Brain-specific glycosylation enzyme GnT-IX maintains levels of protein tyrosine phosphatase receptor PTPRZ, thereby mediating glioma growth

Abstract

Gliomas are the most prevalent primary tumor of the CNS. Despite advances in imaging technologies, neurosurgical techniques, and radiotherapy, a cure for high-grade glioma remains elusive. Several groups have reported that protein tyrosine phosphatase receptor Z (PTPRZ) is highly expressed in glioblastoma, and that targeting PTPRZ attenuates tumor growth in mice. PTPRZ is modified with diverse glycan, including the PTPRZ-unique human natural killer-1 (HNK-1) capped O-Man core M2 glycans.
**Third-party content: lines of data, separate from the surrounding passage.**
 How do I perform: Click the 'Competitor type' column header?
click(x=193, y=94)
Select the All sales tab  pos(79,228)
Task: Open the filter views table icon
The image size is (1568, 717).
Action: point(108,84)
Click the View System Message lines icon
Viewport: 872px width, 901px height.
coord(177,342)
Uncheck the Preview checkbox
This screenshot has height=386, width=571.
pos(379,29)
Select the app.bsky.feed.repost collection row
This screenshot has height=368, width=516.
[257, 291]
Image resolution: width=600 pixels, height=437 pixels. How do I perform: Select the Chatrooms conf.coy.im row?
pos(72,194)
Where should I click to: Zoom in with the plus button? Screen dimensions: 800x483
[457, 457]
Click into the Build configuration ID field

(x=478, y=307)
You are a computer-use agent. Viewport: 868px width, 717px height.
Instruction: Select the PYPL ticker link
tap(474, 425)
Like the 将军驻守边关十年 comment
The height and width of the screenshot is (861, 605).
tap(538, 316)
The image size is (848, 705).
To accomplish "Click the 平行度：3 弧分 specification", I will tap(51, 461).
However, the regulation and function of these unique glycans are unclear. Using CRISPR genome-editing technology we first demonstrated that disruption of the PTPRZ gene in human glioma LN-229 cells resulted in profoundly reduced tumor growth in xenografted mice, confirming the potential of PTPRZ as a therapeutic target for glioma. Furthermore, multiple glycan analyses revealed that PTPRZ derived from glioma patients and from xenografted glioma expressed abundant levels of HNK-1 capped O-Man glycans via extrinsic signals. Finally, since deficiency of O-Man core M2 branching enzyme N-acetylglucosaminyltransferase IX (GnT-IX) was reported to reduce PTPRZ protein levels, we disrupted the GnT-IX gene in LN-229 cells and found a significant reduction of glioma growth both in vitro and in the xenograft model. These results suggest that the PTPR glycosylation enzyme GnT-IX may represent a promising therapeutic target for glioma.